Ryan Paul Freel was born in Jacksonville, Florida and was selected in the tenth round of the 1996 amateur draft out of Tallahassee Community College by the Toronto Blue Jays. During his career between 2001 and 2009, Ryan played for the Blue Jays, Cincinnati Reds, Baltimore Orioles, and Chicago Cubs and ended his career after a stint with the Kansas City Royals.
He played with a thrilling, all out style - running into walls, diving into seats and crashing into teammates as he tried to catch the ball.
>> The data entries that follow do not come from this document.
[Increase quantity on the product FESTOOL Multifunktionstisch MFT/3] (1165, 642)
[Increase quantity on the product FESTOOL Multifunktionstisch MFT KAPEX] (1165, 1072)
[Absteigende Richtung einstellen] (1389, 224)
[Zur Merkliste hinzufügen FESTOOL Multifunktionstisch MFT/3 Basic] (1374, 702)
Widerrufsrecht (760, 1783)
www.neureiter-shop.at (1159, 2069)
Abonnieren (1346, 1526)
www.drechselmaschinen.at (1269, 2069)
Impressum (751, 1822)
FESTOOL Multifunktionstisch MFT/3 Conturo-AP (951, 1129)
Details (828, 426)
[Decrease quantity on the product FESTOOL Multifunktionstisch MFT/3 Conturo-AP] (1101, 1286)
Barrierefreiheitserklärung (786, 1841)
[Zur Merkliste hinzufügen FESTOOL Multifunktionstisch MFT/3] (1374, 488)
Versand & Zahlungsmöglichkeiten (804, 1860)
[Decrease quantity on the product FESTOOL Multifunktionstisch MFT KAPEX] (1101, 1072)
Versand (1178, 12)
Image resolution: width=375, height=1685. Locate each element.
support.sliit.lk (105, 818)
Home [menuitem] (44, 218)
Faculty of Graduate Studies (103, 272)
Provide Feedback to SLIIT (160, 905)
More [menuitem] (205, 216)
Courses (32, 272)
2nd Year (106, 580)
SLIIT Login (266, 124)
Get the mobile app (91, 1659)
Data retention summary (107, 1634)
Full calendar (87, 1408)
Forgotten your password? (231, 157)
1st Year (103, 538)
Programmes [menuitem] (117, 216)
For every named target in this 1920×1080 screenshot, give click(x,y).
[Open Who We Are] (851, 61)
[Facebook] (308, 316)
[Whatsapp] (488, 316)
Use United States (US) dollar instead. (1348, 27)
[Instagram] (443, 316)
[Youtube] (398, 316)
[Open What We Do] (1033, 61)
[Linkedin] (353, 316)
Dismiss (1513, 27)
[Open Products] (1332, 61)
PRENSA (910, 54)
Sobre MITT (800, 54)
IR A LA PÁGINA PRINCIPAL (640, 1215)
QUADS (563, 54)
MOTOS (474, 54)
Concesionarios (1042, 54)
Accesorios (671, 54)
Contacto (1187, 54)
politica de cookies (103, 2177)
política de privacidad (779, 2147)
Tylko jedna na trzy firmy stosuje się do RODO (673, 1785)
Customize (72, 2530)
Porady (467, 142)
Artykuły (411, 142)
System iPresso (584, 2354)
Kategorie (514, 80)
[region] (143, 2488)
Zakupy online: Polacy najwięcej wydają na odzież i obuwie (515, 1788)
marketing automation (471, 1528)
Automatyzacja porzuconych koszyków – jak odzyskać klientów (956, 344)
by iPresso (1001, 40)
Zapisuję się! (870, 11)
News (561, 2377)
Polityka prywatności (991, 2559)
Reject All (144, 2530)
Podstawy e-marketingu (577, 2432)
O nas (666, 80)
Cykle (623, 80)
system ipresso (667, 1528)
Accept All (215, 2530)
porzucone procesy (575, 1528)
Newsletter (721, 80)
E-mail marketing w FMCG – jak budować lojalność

During his playing days, it's estimated that he suffered as many as ten to fifteen concussions.
He was playing center field for the Reds on May 28, 2007 when he collided with right fielder Norris Hopper, injuring his head and neck and being rushed away in an ambulance.
Then, in 2009 while with Baltimore, he was hit on the head by a pickoff throw while he was a runner on second base at Boston's Fenway Park.
Ryan was placed on the disabled list after that injury, after brief stints with the Cubs and Royals, he retired a year later.
Freel also had alcohol related problems, pleading guilty to drunken driving in Kentucky in 2005 and charged with disorderly intoxication in a Tampa pool hall in 2006.
Just before Christmas, 2012, Ryan was found dead at his home in Jacksonville, Florida, of a self-inflicted gunshot wound.
He left behind his wife Christie (who said she saw his memory decline), three daughters…
..and his mother Norma. The family urged baseball to confront brain injuries after it was revealed that Ryan suffered from Stage II C-T-E, the first Major League Baseball player to be diagnosed with chronic traumatic encepalopathy.
Ryan's interred at Oaklawn Cemetery in Jacksonville, Florida.